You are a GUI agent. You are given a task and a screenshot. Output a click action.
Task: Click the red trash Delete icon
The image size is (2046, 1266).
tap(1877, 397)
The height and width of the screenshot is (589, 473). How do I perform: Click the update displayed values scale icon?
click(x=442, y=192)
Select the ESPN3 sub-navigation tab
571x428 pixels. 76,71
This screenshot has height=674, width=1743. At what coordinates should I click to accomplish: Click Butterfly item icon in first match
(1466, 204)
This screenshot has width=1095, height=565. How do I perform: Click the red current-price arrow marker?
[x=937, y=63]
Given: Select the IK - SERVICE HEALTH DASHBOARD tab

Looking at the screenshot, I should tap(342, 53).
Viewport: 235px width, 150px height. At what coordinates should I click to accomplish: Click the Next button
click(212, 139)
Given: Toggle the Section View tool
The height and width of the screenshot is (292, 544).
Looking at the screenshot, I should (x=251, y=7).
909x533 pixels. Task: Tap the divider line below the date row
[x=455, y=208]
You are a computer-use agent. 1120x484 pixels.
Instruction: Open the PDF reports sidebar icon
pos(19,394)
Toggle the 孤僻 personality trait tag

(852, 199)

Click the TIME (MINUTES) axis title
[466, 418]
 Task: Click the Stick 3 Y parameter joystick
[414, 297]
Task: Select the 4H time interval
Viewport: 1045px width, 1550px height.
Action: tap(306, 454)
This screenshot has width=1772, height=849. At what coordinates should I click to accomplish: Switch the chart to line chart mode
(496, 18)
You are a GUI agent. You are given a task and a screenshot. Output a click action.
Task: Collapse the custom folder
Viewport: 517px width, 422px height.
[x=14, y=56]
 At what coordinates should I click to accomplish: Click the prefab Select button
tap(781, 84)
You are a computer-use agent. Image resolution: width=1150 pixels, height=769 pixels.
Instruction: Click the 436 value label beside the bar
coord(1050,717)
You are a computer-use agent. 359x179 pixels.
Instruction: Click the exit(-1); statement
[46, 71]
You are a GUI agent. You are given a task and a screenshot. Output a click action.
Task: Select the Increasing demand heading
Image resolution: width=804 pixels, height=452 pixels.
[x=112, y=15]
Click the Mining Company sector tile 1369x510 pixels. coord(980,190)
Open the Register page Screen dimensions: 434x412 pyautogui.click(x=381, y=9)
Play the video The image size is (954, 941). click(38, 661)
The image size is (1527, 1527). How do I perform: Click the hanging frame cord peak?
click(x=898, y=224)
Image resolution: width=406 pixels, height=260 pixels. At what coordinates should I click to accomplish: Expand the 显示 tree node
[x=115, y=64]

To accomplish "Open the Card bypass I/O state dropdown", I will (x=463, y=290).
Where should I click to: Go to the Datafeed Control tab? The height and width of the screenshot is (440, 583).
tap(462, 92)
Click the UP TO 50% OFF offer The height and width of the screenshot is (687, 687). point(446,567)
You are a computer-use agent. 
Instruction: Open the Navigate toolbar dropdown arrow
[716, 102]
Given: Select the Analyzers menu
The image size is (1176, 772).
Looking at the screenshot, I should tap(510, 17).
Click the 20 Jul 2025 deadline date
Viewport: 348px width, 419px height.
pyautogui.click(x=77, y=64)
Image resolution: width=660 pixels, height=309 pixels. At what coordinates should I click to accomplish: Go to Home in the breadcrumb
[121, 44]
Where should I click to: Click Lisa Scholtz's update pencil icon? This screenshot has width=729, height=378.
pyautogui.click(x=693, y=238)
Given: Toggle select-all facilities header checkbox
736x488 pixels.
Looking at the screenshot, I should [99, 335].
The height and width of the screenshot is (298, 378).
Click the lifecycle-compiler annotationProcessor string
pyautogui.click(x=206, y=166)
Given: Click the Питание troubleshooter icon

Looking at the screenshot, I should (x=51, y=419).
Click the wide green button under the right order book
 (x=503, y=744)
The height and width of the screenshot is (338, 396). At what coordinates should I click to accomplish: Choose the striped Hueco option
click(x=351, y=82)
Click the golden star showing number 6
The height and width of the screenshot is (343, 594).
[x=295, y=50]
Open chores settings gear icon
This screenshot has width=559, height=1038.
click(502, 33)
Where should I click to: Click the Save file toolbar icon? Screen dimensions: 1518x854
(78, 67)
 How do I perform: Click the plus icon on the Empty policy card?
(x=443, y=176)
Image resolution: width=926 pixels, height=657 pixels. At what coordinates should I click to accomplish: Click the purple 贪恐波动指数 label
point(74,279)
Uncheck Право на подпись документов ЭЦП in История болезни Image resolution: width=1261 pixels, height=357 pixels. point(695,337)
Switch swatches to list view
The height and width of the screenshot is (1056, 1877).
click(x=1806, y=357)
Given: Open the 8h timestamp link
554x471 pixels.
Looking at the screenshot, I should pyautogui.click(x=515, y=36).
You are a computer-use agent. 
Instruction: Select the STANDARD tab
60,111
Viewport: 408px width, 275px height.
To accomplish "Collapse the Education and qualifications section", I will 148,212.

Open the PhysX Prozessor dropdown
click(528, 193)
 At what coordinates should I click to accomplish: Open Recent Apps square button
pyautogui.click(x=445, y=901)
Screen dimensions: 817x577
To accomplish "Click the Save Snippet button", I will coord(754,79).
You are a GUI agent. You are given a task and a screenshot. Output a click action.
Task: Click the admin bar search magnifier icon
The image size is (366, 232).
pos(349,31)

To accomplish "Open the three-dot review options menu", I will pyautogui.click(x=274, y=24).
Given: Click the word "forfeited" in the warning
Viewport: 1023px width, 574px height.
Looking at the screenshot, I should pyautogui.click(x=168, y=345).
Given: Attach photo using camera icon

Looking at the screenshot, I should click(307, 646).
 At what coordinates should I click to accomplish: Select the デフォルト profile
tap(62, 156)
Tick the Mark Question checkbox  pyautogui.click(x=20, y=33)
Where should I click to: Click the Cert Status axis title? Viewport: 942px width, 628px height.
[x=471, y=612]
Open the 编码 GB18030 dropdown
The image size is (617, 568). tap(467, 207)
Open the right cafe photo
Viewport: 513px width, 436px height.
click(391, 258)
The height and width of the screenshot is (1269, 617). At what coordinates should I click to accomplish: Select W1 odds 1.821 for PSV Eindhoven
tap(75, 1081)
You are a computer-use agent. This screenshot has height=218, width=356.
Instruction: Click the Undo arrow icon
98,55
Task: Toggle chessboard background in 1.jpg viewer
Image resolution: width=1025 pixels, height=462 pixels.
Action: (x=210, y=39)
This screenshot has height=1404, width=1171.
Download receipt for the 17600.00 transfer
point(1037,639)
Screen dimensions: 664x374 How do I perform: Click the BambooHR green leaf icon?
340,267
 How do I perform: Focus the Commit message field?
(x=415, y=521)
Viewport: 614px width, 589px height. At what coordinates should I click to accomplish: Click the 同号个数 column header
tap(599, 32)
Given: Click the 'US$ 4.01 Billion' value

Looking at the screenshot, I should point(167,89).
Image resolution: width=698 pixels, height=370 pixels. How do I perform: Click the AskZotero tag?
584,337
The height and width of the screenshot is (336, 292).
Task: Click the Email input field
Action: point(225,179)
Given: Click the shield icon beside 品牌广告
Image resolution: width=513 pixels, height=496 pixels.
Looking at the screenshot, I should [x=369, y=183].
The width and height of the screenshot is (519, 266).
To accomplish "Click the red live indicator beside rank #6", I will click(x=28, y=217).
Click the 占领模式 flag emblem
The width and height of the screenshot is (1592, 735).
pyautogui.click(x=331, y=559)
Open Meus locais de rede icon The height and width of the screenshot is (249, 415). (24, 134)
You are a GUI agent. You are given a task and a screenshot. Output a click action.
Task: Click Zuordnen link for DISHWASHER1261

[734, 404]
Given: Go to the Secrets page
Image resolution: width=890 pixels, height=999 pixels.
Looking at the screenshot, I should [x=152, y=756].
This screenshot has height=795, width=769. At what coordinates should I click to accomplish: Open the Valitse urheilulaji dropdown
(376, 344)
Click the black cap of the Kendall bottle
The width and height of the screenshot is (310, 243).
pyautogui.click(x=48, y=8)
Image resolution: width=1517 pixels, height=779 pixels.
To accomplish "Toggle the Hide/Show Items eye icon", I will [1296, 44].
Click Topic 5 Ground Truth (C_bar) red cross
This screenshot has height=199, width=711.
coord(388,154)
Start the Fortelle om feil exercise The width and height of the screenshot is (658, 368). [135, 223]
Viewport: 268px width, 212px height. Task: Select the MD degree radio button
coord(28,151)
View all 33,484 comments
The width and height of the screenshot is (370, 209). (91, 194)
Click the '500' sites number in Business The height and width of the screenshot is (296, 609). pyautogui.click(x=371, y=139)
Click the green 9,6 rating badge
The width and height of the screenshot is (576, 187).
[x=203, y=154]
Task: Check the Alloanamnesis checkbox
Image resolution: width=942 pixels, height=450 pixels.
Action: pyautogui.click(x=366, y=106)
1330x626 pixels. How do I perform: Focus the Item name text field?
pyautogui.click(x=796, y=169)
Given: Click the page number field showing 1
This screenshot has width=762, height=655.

----

Task description: Turn the rows from the line containing "Given: Click the page number field showing 1" through the end of the rows, inclusive, into a Markdown table with columns Line and Text, numbering each row and omitting blank lines.

Exercise answer:
| Line | Text |
|---|---|
| 1 | Given: Click the page number field showing 1 |
| 2 | This screenshot has width=762, height=655. |